Our NMA also has some limitations that warrant consideration. Our NMA has several limitations that should be acknowledged. First, the validity of our conclusions is weakened by the fact that many treatment arms were based on only one RCT. Second, we could not assess the consistency between direct and indirect evidence sources because of the absence of evidence loops. Third, the lack of direct evidence compromised the reliability and validity of our results and limited our ability to draw conclusions about the relative effectiveness of different interventions. Fourth, some studies did not include a placebo group and only compared other drugs, which may not reflect the true efficacy of the treatment. Finally, it is important to obtain objective diagnostic evidence through prospective headache and menstrual diaries. However, many trials did not clearly report whether headache diaries were used, which may introduce recall bias, underreporting or overreporting of headache attacks among the included patients.

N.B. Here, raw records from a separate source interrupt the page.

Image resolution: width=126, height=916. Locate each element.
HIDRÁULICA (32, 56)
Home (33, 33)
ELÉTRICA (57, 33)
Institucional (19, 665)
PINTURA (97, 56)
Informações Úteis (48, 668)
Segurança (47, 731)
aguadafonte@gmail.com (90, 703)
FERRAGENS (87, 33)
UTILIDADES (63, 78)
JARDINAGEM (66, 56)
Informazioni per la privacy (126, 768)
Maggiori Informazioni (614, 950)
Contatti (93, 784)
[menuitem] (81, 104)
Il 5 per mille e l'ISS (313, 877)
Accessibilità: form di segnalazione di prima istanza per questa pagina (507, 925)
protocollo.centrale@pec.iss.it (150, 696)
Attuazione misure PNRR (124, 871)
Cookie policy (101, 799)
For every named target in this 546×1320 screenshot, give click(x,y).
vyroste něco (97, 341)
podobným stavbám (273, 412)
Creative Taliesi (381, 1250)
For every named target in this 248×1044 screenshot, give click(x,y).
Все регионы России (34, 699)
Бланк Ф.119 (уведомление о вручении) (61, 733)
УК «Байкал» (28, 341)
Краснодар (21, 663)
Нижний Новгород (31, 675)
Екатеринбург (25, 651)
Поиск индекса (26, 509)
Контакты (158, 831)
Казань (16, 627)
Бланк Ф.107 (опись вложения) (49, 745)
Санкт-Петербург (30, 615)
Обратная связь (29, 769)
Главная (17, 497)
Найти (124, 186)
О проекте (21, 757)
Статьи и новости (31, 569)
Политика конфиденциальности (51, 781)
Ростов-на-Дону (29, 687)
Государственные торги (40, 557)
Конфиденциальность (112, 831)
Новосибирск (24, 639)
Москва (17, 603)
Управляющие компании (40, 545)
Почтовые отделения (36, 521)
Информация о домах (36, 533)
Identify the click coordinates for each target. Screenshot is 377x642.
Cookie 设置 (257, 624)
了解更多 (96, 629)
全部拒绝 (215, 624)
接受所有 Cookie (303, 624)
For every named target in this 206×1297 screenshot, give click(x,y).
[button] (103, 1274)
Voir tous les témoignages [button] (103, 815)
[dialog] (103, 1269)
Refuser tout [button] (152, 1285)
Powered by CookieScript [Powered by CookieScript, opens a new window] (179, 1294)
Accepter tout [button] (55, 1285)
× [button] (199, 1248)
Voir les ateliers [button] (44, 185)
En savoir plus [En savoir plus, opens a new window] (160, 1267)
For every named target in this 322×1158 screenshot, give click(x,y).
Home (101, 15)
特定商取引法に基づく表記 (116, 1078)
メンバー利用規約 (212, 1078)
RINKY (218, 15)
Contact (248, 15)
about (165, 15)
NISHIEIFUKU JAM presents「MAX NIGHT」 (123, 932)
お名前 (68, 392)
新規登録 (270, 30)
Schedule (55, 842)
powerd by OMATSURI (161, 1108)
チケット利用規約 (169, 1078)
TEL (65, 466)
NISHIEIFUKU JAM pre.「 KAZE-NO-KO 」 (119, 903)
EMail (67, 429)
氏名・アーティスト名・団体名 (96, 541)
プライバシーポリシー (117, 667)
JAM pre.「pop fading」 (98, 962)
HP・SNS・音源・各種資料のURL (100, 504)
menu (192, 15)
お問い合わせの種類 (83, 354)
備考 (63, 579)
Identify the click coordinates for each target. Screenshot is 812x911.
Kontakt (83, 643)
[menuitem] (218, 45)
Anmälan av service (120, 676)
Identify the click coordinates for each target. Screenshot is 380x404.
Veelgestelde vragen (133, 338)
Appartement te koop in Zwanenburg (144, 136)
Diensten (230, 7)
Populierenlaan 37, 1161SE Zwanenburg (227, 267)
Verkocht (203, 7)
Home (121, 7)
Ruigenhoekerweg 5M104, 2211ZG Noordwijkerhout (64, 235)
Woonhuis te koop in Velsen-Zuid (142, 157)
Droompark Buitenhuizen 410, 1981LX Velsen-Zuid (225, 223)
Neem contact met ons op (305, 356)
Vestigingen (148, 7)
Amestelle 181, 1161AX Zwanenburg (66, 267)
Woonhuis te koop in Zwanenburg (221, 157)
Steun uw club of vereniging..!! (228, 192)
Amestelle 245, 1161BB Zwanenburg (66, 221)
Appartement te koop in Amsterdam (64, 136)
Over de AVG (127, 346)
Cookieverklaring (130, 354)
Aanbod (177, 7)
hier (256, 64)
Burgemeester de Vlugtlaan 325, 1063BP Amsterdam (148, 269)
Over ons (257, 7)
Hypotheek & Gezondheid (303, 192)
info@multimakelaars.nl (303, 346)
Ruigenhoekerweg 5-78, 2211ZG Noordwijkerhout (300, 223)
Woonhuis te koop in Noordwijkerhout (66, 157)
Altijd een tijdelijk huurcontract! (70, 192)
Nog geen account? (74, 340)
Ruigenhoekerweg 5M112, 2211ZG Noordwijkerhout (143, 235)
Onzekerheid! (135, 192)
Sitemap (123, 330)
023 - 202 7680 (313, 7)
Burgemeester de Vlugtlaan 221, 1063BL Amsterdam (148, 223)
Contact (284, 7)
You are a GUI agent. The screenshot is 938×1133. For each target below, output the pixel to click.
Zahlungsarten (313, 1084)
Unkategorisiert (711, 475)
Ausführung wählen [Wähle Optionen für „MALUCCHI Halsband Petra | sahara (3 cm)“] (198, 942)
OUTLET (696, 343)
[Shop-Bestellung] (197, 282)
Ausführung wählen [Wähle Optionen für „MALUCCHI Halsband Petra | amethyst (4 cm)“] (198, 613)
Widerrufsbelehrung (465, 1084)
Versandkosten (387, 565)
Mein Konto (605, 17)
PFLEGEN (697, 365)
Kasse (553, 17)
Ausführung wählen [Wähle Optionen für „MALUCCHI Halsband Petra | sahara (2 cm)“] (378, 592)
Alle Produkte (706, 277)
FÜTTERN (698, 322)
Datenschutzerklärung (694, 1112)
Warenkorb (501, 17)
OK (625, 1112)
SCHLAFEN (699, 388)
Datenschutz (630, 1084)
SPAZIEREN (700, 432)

Our study also suggests some directions for future research on menstrual migraine. First, an accurate diagnosis is essential. The diagnosis should be confirmed by using prospective headache and menstrual diaries. A statistical model could be applied to rule out any coincidental correlation between migraine and menstruation [29]. Second, more research is required on the effectiveness of lasmiditan, eletriptan, monoclonal antibodies targeting CGRP (eptinezumab, fremanezumab, and galcanezumab) and gepants other than telcagepant for treating menstrual migraine, as there are limited trials available. Third, pure menstrual migraine and menstrually related migraine should be differentiated when feasible, as the choice of treatment may depend on the different subgroups. Lastly, side effects should be documented and reported, which will enable clinicians to make a more informed decision on the selection of drugs.

Conclusions

Based on the results of our analysis, we found that sumatriptan 100 mg was likely to be an optimal choice for acute management of menstrual migraine, while frovatriptan 2.5 mg twice daily was likely to be an optimal choice for short-term prophylaxis. However, our study had some limitations and further research is warranted to establish the optimal treatment for menstrual migraine.